(Collected data entries)
++++

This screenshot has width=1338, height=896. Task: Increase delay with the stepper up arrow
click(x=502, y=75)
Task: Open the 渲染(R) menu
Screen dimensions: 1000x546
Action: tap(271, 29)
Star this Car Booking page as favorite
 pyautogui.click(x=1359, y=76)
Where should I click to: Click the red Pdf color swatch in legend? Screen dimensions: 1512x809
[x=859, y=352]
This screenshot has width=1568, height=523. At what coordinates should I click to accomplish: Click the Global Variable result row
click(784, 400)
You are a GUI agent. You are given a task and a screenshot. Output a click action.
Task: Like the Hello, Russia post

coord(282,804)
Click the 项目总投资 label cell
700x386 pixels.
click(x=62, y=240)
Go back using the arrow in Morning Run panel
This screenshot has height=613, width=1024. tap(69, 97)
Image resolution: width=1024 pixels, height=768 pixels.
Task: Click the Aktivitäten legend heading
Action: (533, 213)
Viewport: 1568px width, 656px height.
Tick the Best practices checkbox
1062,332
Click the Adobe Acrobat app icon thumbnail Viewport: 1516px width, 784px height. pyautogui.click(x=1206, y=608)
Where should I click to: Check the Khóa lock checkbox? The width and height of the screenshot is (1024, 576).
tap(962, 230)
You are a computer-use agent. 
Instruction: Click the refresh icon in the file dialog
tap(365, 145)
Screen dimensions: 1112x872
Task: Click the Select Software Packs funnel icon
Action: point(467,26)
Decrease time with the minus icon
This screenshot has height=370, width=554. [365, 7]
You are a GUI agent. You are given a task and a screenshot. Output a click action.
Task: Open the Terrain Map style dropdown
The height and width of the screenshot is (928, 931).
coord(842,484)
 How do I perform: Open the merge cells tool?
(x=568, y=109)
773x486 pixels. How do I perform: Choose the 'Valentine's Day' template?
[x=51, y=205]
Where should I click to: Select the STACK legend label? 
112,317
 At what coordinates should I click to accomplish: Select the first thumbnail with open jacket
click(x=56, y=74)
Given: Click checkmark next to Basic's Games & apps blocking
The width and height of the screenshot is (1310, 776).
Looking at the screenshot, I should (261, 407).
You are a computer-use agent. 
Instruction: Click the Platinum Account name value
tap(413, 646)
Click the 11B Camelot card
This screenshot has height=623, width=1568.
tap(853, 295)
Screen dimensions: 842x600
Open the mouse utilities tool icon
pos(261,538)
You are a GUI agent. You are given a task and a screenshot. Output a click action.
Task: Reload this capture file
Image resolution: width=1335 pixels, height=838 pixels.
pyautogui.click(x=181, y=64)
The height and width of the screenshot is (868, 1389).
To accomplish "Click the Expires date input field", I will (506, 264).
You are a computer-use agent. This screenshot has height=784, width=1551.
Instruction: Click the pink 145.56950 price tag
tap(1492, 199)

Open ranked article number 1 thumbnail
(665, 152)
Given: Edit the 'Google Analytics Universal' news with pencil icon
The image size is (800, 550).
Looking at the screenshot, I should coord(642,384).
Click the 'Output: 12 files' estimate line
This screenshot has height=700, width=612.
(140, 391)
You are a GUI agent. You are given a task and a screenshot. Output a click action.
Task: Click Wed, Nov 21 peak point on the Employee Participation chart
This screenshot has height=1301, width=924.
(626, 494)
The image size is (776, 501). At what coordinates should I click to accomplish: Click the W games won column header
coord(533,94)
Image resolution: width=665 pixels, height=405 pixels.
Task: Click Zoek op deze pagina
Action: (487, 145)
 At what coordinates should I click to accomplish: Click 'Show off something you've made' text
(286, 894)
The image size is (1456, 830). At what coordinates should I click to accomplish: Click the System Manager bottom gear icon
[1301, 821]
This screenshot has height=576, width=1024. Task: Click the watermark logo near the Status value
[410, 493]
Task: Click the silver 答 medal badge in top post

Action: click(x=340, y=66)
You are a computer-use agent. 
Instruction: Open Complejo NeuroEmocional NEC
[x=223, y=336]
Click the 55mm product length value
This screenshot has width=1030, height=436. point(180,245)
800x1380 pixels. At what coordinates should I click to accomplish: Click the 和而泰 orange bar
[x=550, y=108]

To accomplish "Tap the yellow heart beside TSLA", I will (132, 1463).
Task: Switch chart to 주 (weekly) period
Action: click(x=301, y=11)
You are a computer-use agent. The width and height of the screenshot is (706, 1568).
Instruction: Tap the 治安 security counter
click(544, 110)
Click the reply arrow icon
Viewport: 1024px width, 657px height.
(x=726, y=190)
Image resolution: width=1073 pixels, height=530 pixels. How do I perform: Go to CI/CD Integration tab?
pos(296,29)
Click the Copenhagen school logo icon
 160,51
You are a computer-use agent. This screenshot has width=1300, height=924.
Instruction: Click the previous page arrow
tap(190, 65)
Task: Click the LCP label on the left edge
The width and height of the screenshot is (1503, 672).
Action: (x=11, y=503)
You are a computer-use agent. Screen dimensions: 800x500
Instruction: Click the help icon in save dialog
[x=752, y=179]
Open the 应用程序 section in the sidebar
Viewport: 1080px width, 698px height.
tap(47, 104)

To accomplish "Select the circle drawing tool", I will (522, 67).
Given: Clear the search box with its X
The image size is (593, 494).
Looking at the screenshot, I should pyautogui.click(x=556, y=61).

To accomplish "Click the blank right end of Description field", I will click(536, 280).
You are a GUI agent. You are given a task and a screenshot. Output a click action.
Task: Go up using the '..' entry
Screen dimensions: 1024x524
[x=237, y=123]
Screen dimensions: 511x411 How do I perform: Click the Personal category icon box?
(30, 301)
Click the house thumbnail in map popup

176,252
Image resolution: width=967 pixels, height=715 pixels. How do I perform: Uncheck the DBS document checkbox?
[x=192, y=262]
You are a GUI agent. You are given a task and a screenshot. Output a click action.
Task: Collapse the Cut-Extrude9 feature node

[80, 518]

++++

**About this task**
With "field" as the word to match, copy each line of the records that has it.

**Completed exercise**
To accomplish "Click the Expires date input field", I will (506, 264).
To accomplish "Click the blank right end of Description field", I will click(536, 280).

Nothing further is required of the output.